▶ _WHAT YOU NEED TO DO_
Print every line of the records below exactly as it reads.

[[ MATERIAL PROVIDED open ]]

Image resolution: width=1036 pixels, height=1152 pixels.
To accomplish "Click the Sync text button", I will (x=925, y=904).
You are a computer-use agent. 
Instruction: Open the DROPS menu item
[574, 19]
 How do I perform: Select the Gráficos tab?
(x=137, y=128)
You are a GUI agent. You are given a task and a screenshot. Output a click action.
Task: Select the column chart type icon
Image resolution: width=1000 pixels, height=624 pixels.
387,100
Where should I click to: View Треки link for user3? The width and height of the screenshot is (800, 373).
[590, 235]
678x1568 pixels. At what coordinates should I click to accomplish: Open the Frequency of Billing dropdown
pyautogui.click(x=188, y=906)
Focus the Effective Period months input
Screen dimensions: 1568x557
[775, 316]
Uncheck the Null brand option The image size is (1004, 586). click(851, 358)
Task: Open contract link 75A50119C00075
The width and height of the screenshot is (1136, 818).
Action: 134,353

[[ MATERIAL PROVIDED closed ]]

▶ _ANSWER SPACE_
Image resolution: width=1036 pixels, height=1152 pixels.
To accomplish "Click the Sync text button", I will (x=925, y=904).
You are a computer-use agent. 
Instruction: Open the DROPS menu item
[574, 19]
 How do I perform: Select the Gráficos tab?
(x=137, y=128)
You are a GUI agent. You are given a task and a screenshot. Output a click action.
Task: Select the column chart type icon
Image resolution: width=1000 pixels, height=624 pixels.
387,100
Where should I click to: View Треки link for user3? The width and height of the screenshot is (800, 373).
[590, 235]
678x1568 pixels. At what coordinates should I click to accomplish: Open the Frequency of Billing dropdown
pyautogui.click(x=188, y=906)
Focus the Effective Period months input
Screen dimensions: 1568x557
[775, 316]
Uncheck the Null brand option The image size is (1004, 586). click(851, 358)
Task: Open contract link 75A50119C00075
The width and height of the screenshot is (1136, 818).
Action: 134,353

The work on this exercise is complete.